If she wanted evidence she had to act, even if the act was pointless: what would she find of Victoria Ingalls in a charity shop, eight months after the event? It was more to do with being sick of inertia. The back lane was empty. She stooped to jam a bin’s wheels with a chunk of brick, then hoisted herself on to it and over the wall, landing on tiptoe, instinctively dropping into a crouch. The air smelled damp here. Mildew thrived round an overflow pipe. But no dogs barked.

The back door looked only mildly locked. Zoë saw no alarm box; no obvious wiring. What were the chances that an animal charity shop was hi-tech secure? A pile of broken-up cardboard boxes and deconstructed packaging was stacked to one side; she rearranged it against the back wall, in case she needed a quick boost on her way out, then turned to the door, whose upper half was chopped into panes of frosted glass. No light shone. Its lock was tarnished and familiar. Zoë fished her penknife from a pocket.

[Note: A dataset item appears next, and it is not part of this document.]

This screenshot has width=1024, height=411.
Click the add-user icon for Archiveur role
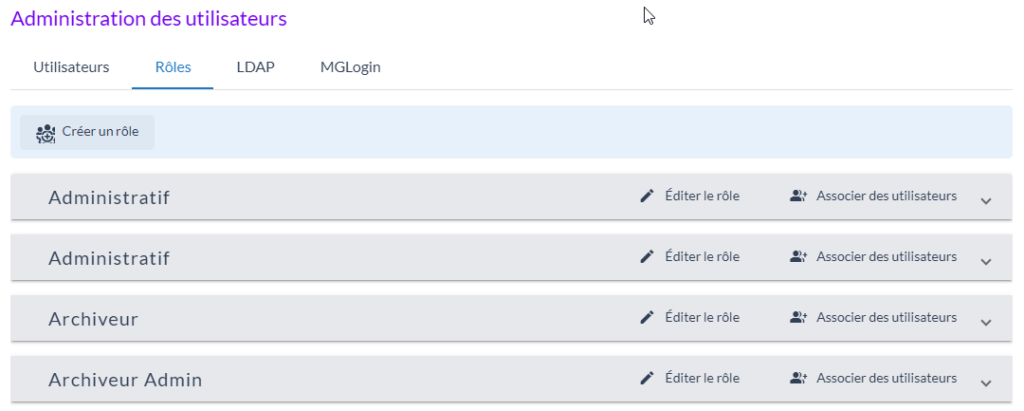pyautogui.click(x=798, y=318)
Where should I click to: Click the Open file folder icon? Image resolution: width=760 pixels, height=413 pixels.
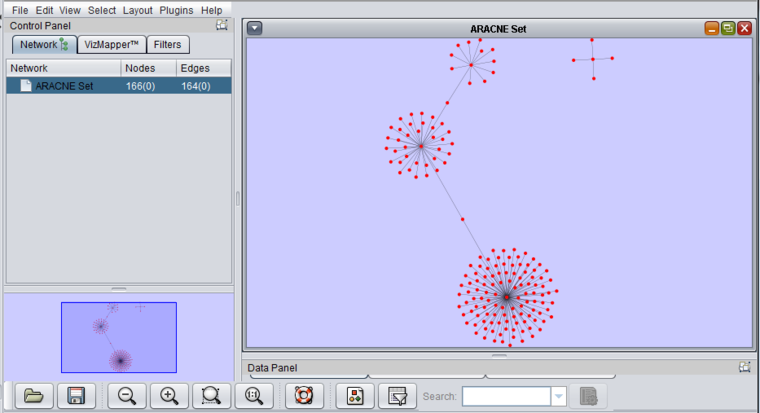pyautogui.click(x=34, y=396)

. . . Years ago, Joe had decided he should learn to finesse locks, and had been genuinely surprised to find few available texts on the subject. So he’d taught himself, up to a point, that point occurring fairly soon: a large and mostly gentle man, he’d had a tendency to become cross with fiddly objects. Some doors, you just kicked down. Zoë, it proved, had more patience with inanimate objects than with people, and patience, in this field, was the key. But here was a fifteen-year-old lock and a handle that rattled. The door didn’t meet the jamb properly. Even Joe could have schlepped it without resorting to violence.

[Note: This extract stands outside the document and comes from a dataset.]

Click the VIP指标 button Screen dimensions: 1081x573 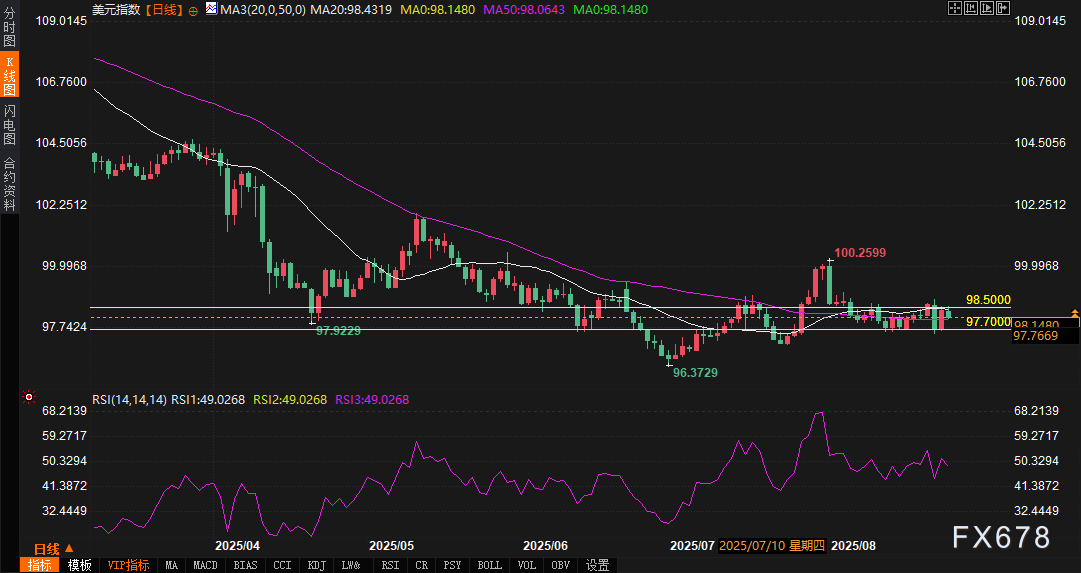[128, 565]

Inside, she paused. There was a qualitative difference to air you weren’t authorized to breathe – it had a tart, forbidden edge, like fruit on the turn. And dust; the rough leathery dust of old books, and of clothes left hanging too long in one place. She was in a passageway leading directly to the front of the shop. To one side was a toilet; to the other, a cabin-sized kitchen, where an upside-down mug dried quietly next to a kettle. The kettle ticked softly, recalling its last boiling.

Every noise, now, was a warning. Zoë had stepped through more than a poorly locked door; she’d jumped the invisible ditch that bordered the straight and narrow. And for what? – the outside chance of a clue to she wasn’t sure what. She had more chance of finding a jacket that fitted her, or a nice hat.

Things being what they were – her job being what it was – she’d met burglars, some of whom were charming. Zoë remembered an evening in a wine bar, a progressively drunken raunch with a well-dressed, immaculately presented burglar whose cut-glass vowels matched a filthy sense of humour. Her name was Alison, and at thirty-seven, she’d been twenty-five years into a criminal career without ever enjoying an inside view of a prison.